Ainsi, pendant que j'écrivais les lignes qui précèdent, hier matin, à quelques dizaines de kilomètres, on tuait froidement. Ces lignes paraissent bien dérisoires face à la mort. Cependant, alors que ce n'était pas le but, elles illustrent les tensions de notre société de plus en plus violente. D'un côté, un blogueur qui occupe le temps que la privation d'emploi lui octroie. De l'autre, des dessinateurs engagés qui se font trucider. Ils se font tuer parce que, contrairement à d'autres, ils ne se contentaient pas de tirer sur les ambulances, de taper sur la classe politique honnie, d'enfoncer des portes ouvertes. En même temps, ils renouaient avec la grande tradition des dessins de presse contre la religion. La religion arrogante qui prétendait régir la société était, autrefois, le catholicisme ; au point qu'il a fallu une loi pour que les choses soient claires et que chacun reste dans son domaine. Aujourd'hui, c'est l'islam qui rogne du terrain et ne craint pas une loi faite contre une autre religion. Dans les deux cas, c'est une minorité très puissante qui dévoie les principes qu'elle prétend défendre. L'islamisme est la perversion de l'islam qui doit être respecté ainsi que ceux qui s'en réclament. De même que doit être respecté le droit de se moquer de tout et de tout le monde.

 

L'attentat contre Charlie Hebdo nous bouleverse tous. Quand même, alors que tout a déjà été entendu en termes de commentaires et d'analyse, je ne peux m'empêcher de penser que, pendant des semaines, des mois, pendant que la vie continuait et passait, pendant que les fêtes battaient leur plein, d'autres mettaient au point cet assassinat. Ils réglaient les détails, envisageaient les écueils, mesuraient les risques, prévoyaient la fuite et les relais. Comment ne pas se dire que, en ce moment même, à quelques pas d'ici, peut-être, un autre groupe met au point un autre attentat ?

 

Comment en est-on arrivé là ? Là aussi, tout a été dit. Il y a toujours eu des fanatiques religieux, prêts à risquer leur vie et surtout celle des autres pour réaliser leurs fantasmes. Cependant, la crise accroît et répand les inégalités. L'exclusion est le terreau fertile sur lequel se développe une masse désœuvrée qui aspire à donner un sens à une vie désespérément vide. Les moyens actuels amplifient la violence. Sans doute aussi, cette violence répond elle à un besoin et sert de défouloir. Qu'on songe que, dans les années 1970, des associations s'insurgeaient contre les séries américaines présentées comme le summum de la violence. Ces séries étaient Mannix, les Rues de San Francisco, Kojak, l'Homme de Fer, Mission : Impossible etc. Qu'on les compare avec celles d'aujourd'hui ! Rien n'y fait et l'on en redemande.
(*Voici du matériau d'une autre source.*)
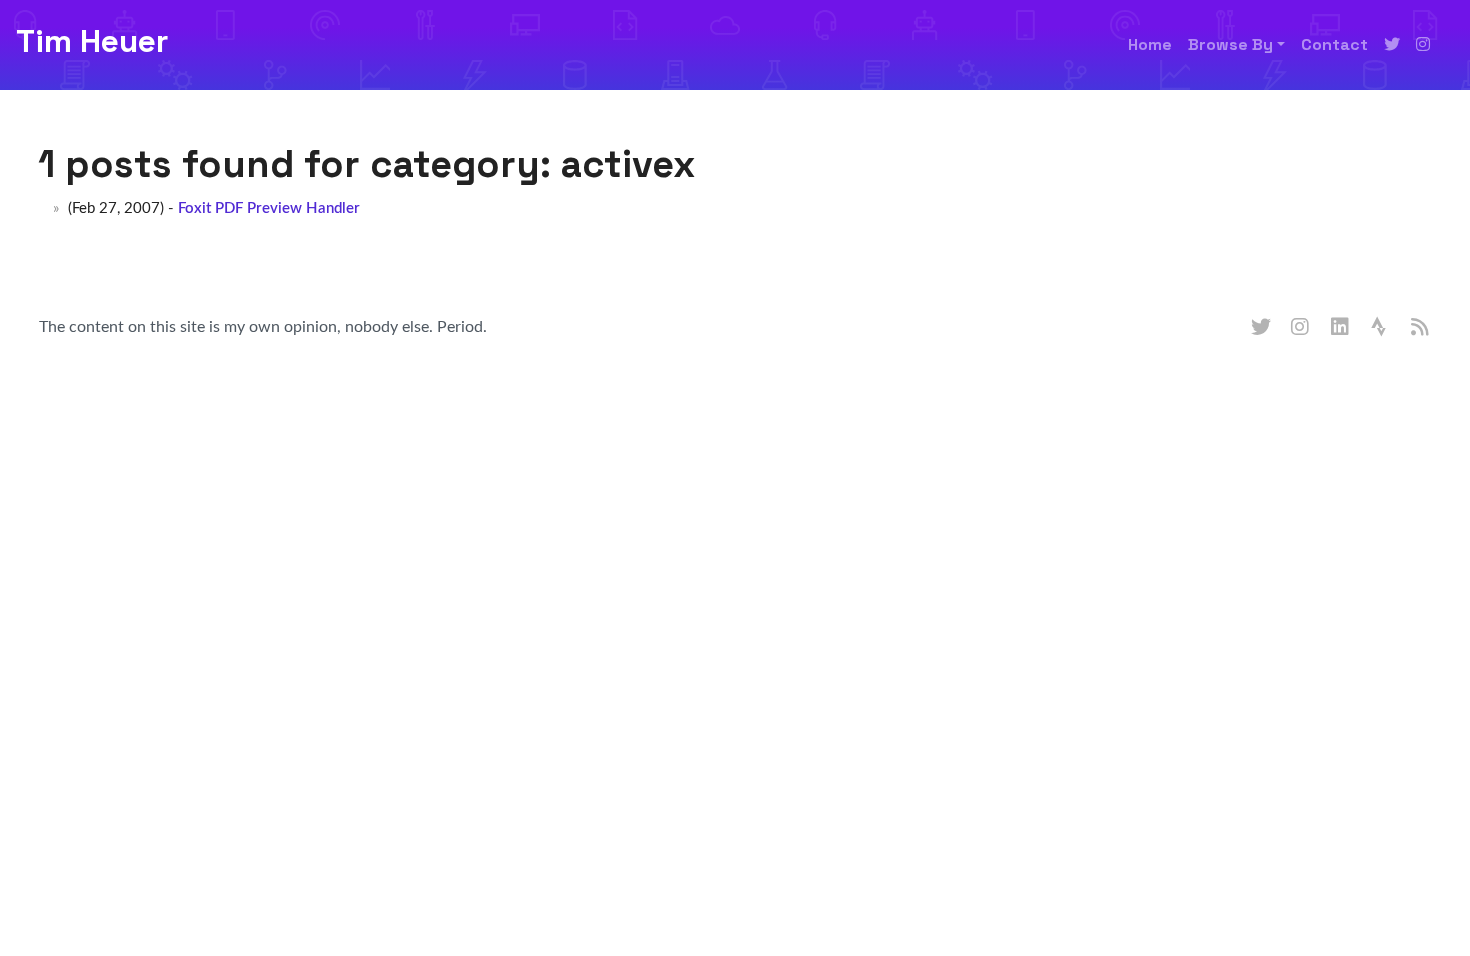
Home (1150, 44)
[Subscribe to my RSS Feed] (1421, 328)
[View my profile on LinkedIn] (1341, 328)
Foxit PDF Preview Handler (269, 208)
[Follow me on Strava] (1381, 328)
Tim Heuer (92, 41)
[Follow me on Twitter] (1392, 45)
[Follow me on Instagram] (1423, 45)
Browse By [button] (1230, 44)
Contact (1334, 44)
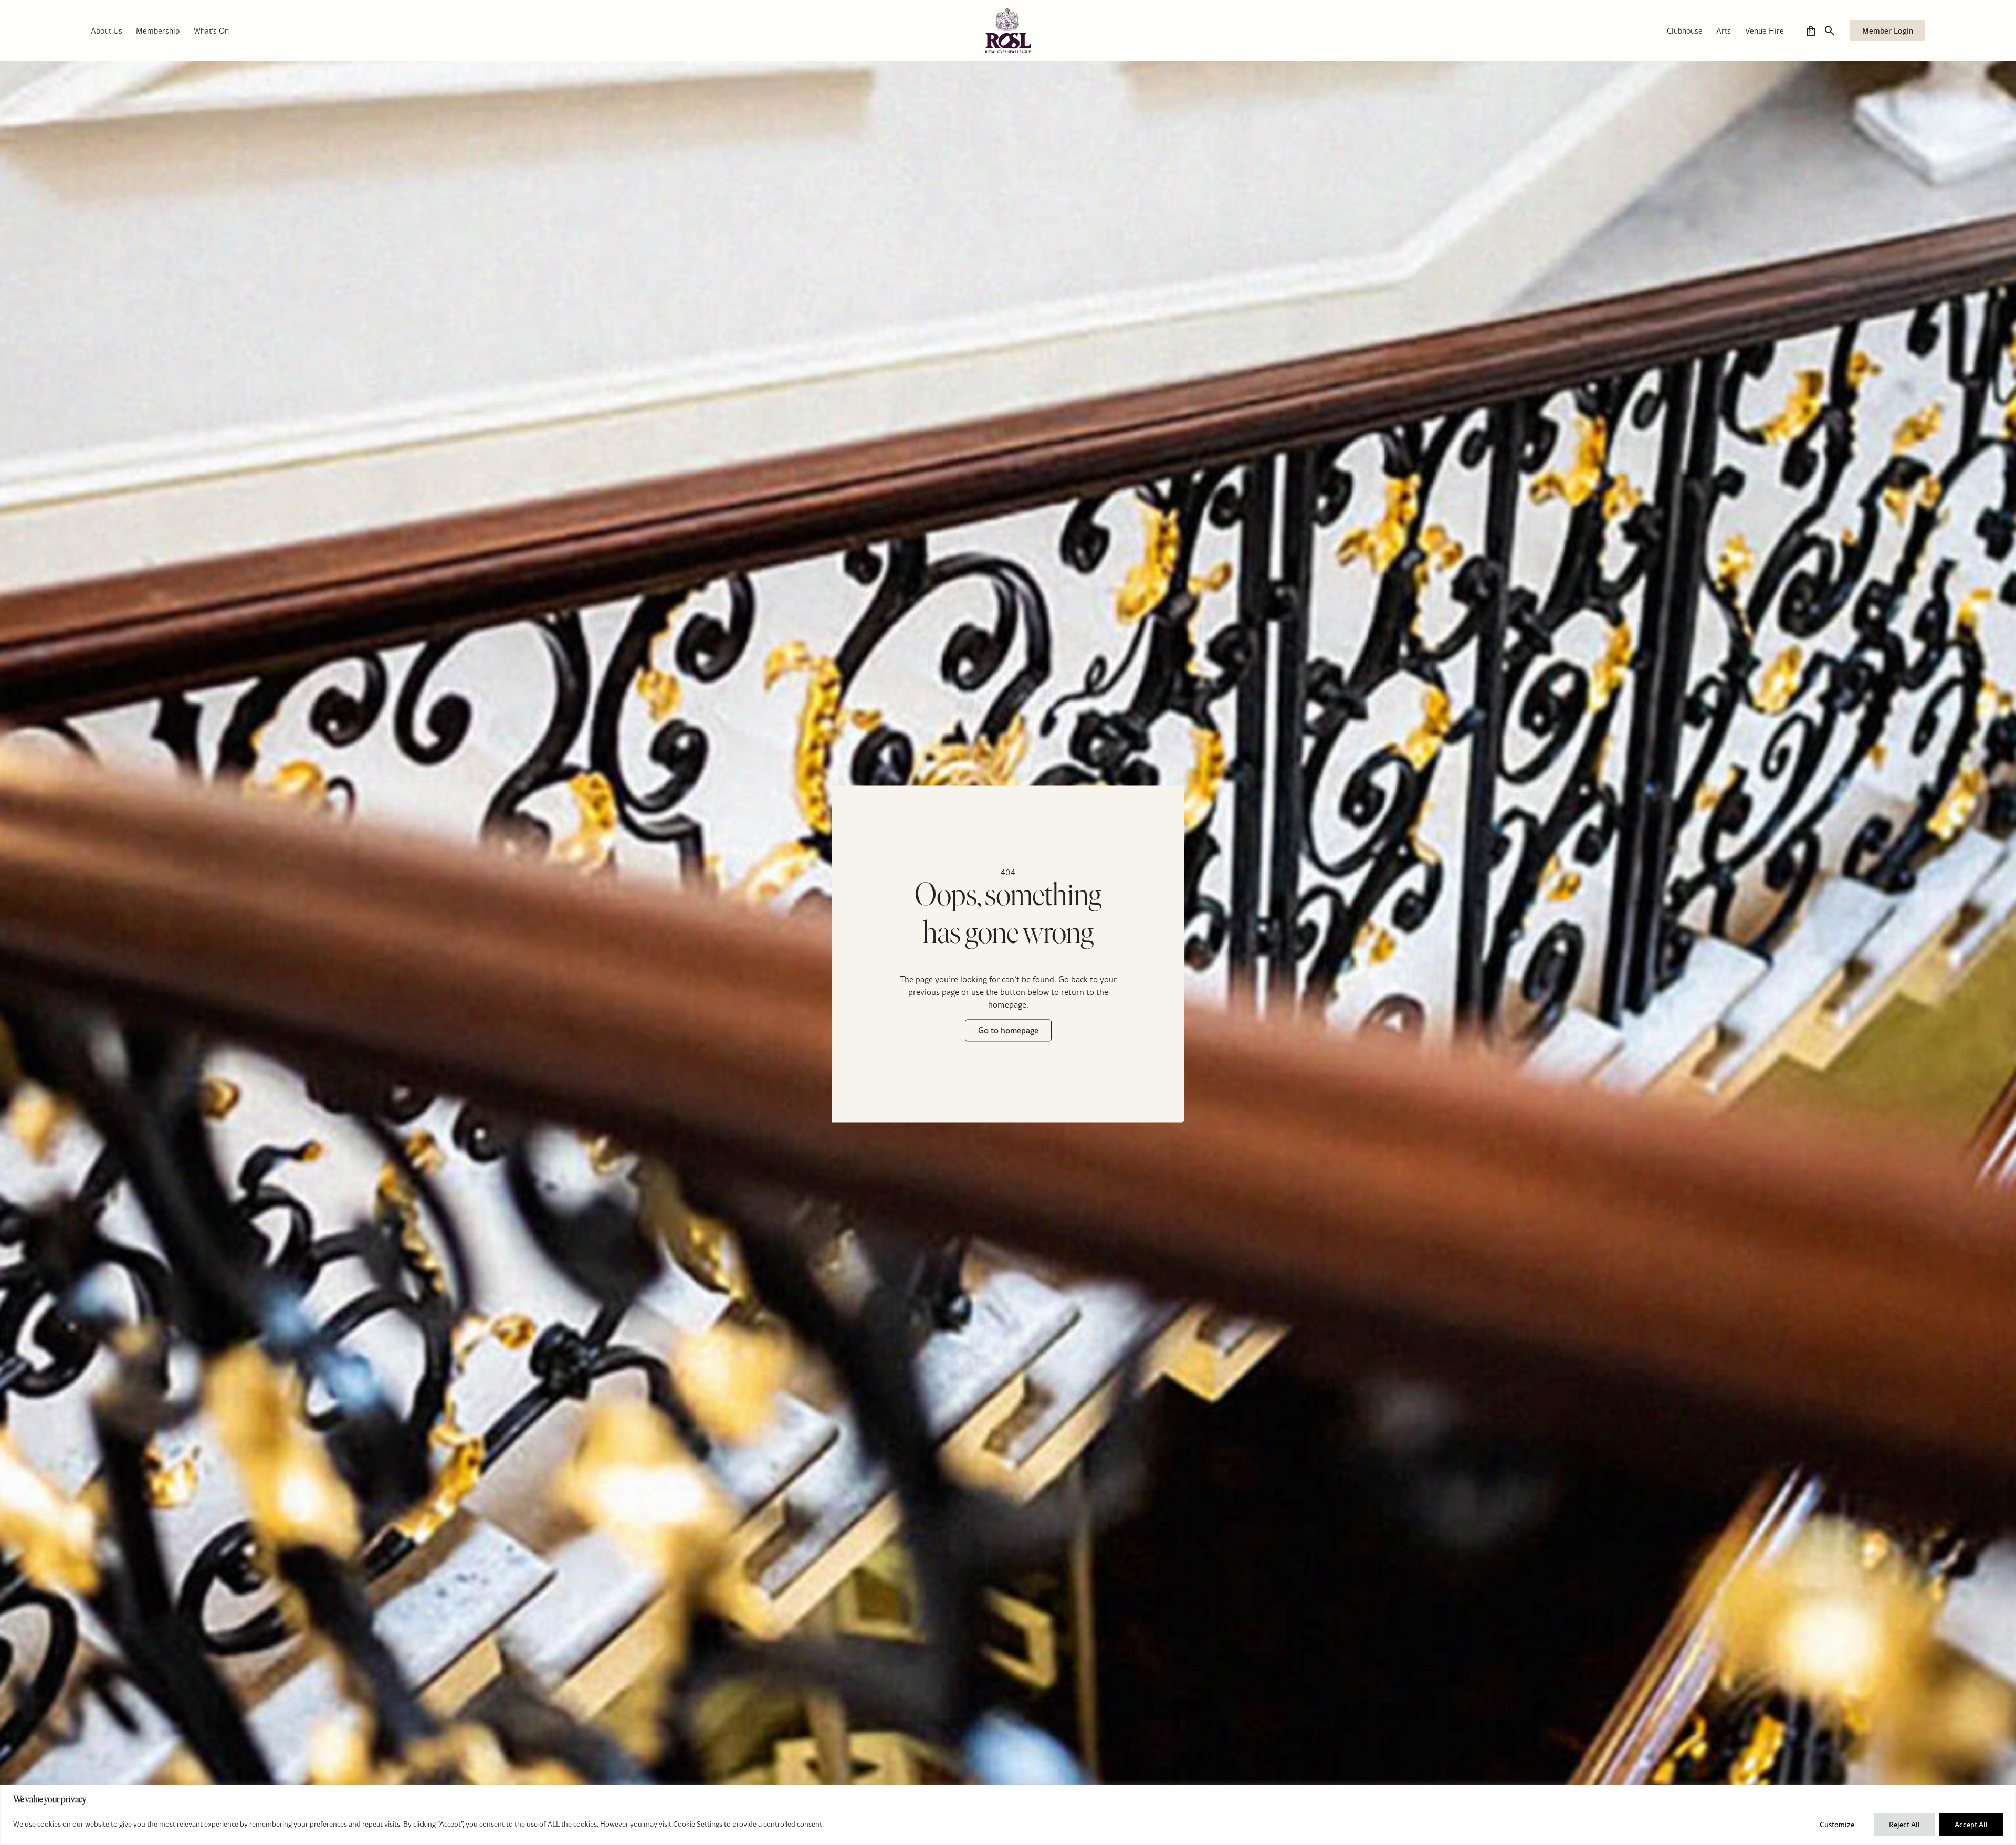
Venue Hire (1764, 30)
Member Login (1887, 30)
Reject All (1904, 1824)
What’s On (211, 30)
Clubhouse (1685, 30)
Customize (1837, 1824)
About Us (106, 30)
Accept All (1971, 1824)
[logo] (1008, 31)
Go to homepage (1008, 1030)
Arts (1723, 30)
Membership (158, 30)
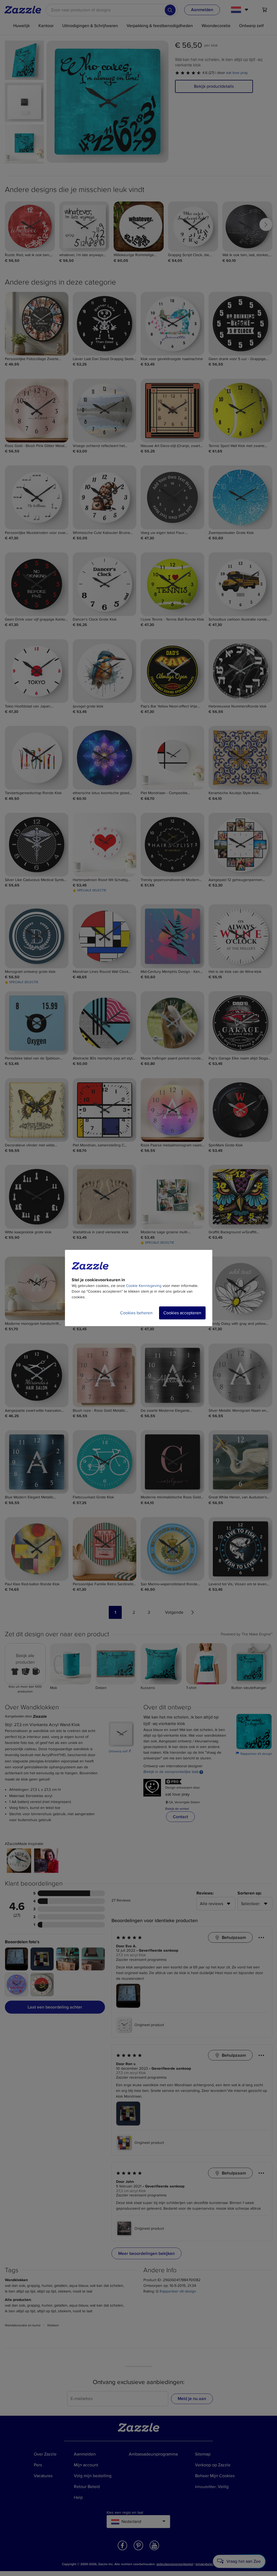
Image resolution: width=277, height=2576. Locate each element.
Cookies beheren (136, 1313)
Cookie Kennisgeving (143, 1285)
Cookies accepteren (182, 1313)
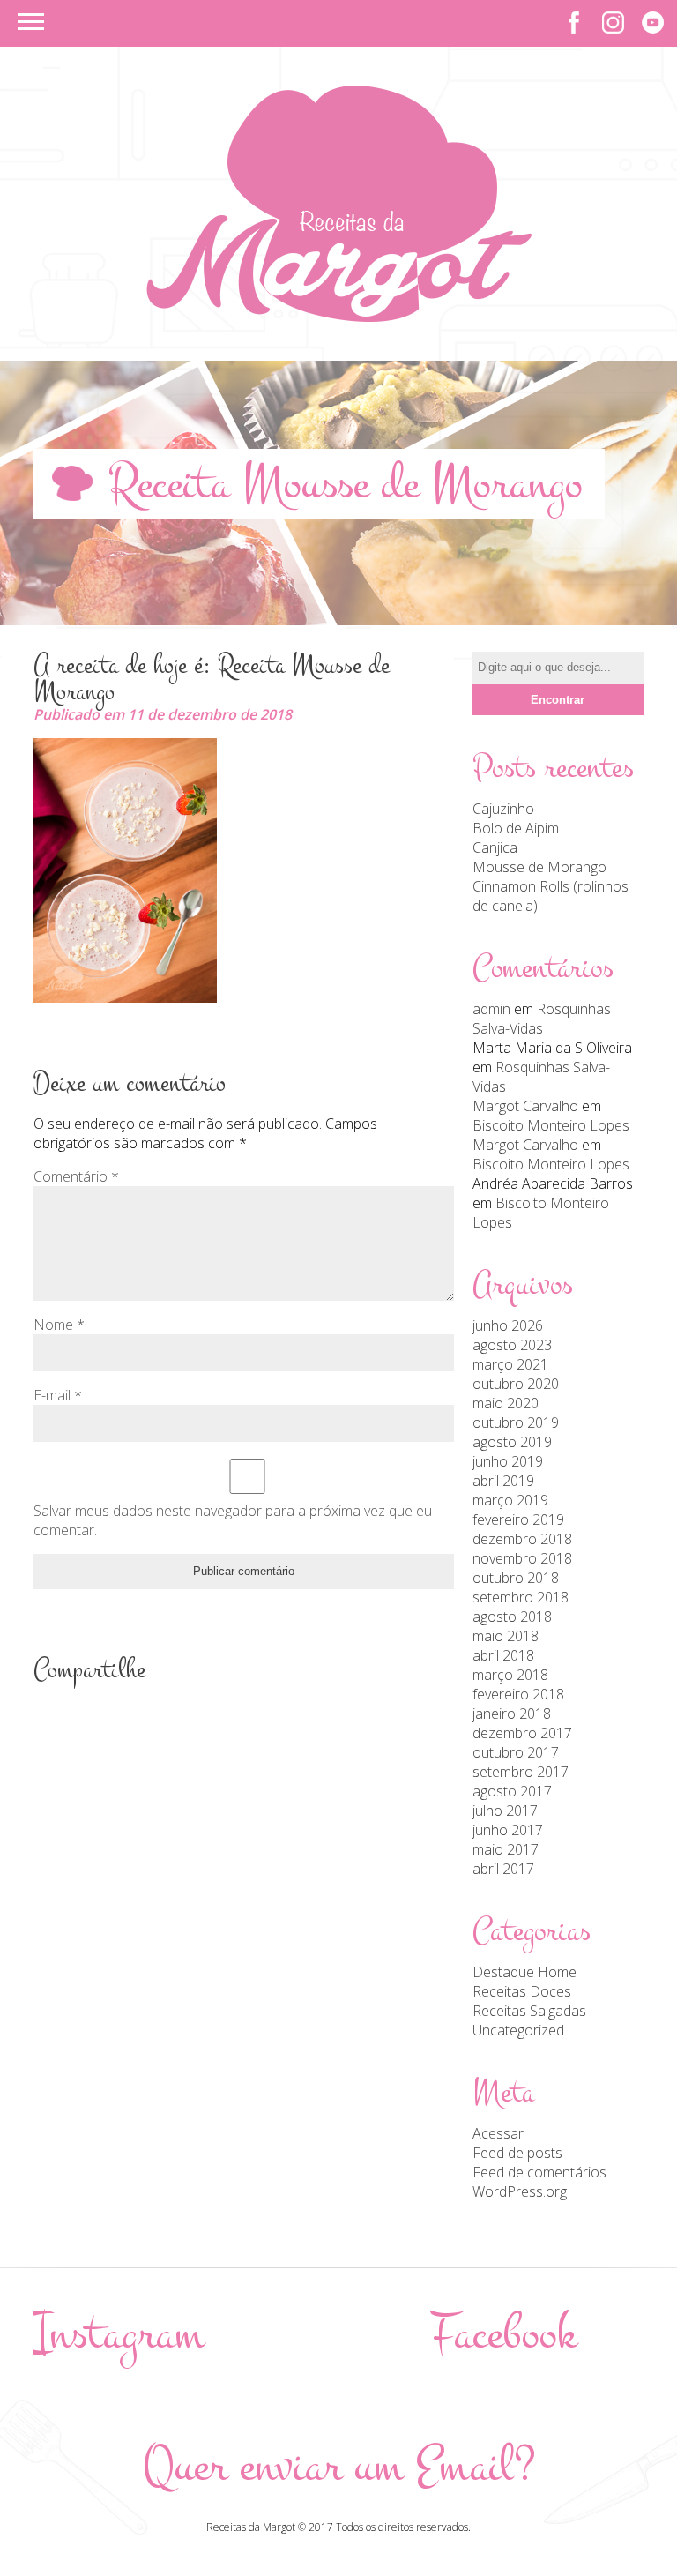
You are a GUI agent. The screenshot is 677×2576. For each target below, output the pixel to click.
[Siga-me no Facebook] (573, 22)
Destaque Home (524, 1972)
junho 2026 (507, 1325)
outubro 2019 (515, 1422)
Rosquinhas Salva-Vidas (541, 1018)
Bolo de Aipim (515, 828)
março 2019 (510, 1500)
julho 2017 (505, 1810)
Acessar (498, 2133)
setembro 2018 (520, 1597)
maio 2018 (505, 1636)
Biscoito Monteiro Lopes (550, 1125)
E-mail (57, 1395)
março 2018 (510, 1674)
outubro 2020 (515, 1383)
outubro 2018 (515, 1577)
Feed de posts (517, 2152)
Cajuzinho (503, 808)
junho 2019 (507, 1461)
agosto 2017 (512, 1791)
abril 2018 (503, 1655)
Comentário (76, 1176)
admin (491, 1009)
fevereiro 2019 (518, 1519)
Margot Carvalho (525, 1106)
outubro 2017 (515, 1752)
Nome (59, 1324)
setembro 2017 (520, 1771)
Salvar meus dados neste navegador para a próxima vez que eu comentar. (232, 1520)
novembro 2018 (522, 1558)
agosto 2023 (512, 1345)
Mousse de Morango (539, 867)
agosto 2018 (512, 1616)
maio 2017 (505, 1849)
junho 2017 (507, 1830)
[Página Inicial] (339, 316)
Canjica (494, 847)
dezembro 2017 (522, 1733)
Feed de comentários (539, 2172)
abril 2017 (503, 1868)
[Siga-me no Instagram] (613, 22)
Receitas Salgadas (529, 2010)
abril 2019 (503, 1480)
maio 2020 (505, 1403)
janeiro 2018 (511, 1713)
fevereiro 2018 (518, 1694)
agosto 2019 (512, 1442)
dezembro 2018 (522, 1539)
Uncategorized (518, 2030)
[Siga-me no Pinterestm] (653, 22)
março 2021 (510, 1364)
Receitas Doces (521, 1991)
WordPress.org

C'est même devenue très à la mode de dire qu'on est passionné de « séries » et de passer son temps à chercher des infos. Les jeux vidéos n'hésitent pas à laisser sur le carreau des dizaines de morts virtuels, sans aucun scrupule. Une chanson actuelle ,et plutôt mièvre, de Calogero fait allusion au meurtre de deux garçons par une petite bande qui s'est acharnée sur eux, avant de les laisser pour morts. Tout ça pour un regard qui a déplu à un petit trou du cul qui voulait passer le temps et qui ne connaissait d'autre amusement que le tabassage des plus faibles.

 

On en est là aussi – et ça rejoint le propos initial – parce que, ceux-là mêmes qui devraient défendre la tolérance ne supportent pas qu'on exprime une opinion, une idée, différente de la leur qu'ils estiment la norme à appliquer. Ils exercent une pression qui ne recule devant aucun moyen (physique, verbal, judiciaire) pour empêcher toute autre expression et refusent des argumentations qui viendraient ébranler leurs certitudes. Ceux qui ont le privilège de passer dans les médias se permettent de disqualifier les compétences de leurs adversaires plutôt que de débattre. Ils traitent de « pseudo- » tous ceux qui ont une compétence validée et reconnue dès lors qu'elle n'appuie pas leur opinion. L'opinion est, d'ailleurs, le plus souvent une émotion qui s'exprime avec un verbiage prétentieux mais l'émotion n'est pas la raison. On attend de ceux qui détiennent la parole qu'ils fassent davantage qu'exprimer une émotion largement partagée.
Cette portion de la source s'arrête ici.